What is giving me pause is that it seems like we have midstream repos
for projects that are not "slow" at all. The tripleo heat templates are
a great example of this; there is little or no delay for our commits on
this project, and in fact we benefit by pushing there first because of
the tripleo-CI coverage. So why have a midstream repo for it, why not
work entirely upstream? The same thing goes for the os-* tools, and a
number of other repos I believe.
I think we probably do benefit from maintaining midstreams of Heat and
Ironic (I *think*), but I question the rest of them. Let me know please
if I'm way off-base here.
>There's a couple other facets to the discussion as well:
>
>The midstream repos is a place where we can preview where the management
>product is headed. For example, the Heat breakpoint work was available from the
>midstream repos much earlier than it ended up merging into Heat/heatclient.

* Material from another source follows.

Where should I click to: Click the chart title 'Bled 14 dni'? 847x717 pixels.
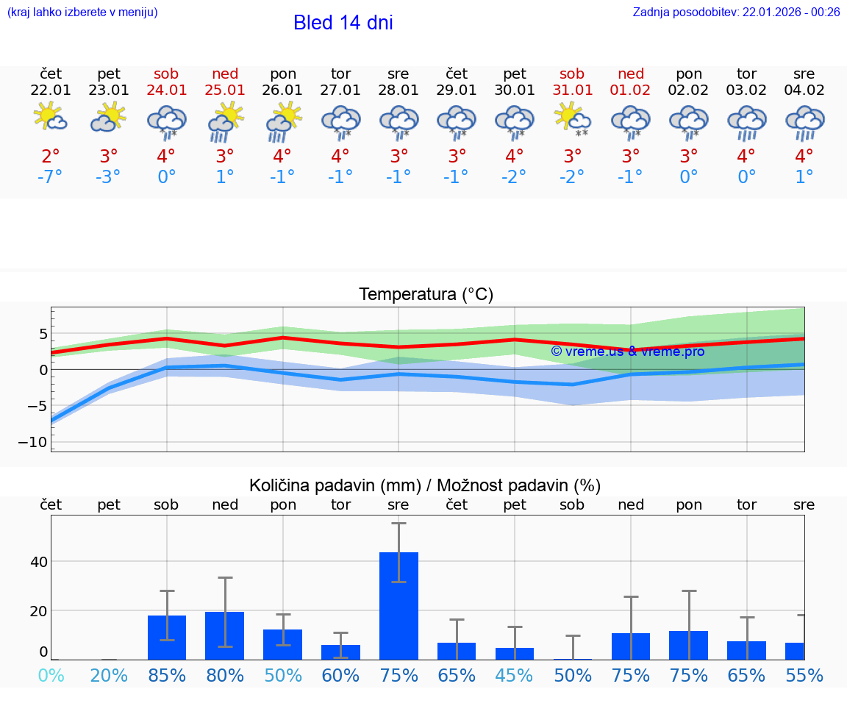click(x=343, y=23)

>Some devs/users might find this sort of thing really useful, and could provide
>some early feedback for RDO-Manager.
>
>The midstream repos are also a place where we can quickly land reverts to
>unblock work. The Neutron regression that broke provisioning via Ironic this
>past cycle immediately comes to mind...it took a couple of weeks before the
>upstream revert even landed in Neutron. While that was broken, we carried the
>proposed revert in the midstream repos so that people could install a Neutron
>that actually worked for RDO-Manager.
Agree, this makes sense. So is it correct to say that the more unwieldy
an upstream project is, the more likely it is we need a mid-stream repo
for it?
Thanks,
--Hugh
--
== Hugh Brock, hbrock(a)redhat.com ==
== Senior Engineering Manager, Cloud Engineering ==
== RDO Manager: Install, configure, and scale OpenStack ==
==
http://rdoproject.org ==
"I know that you believe you understand what you think I said, but I’m
not sure you realize that what you heard is not what I meant."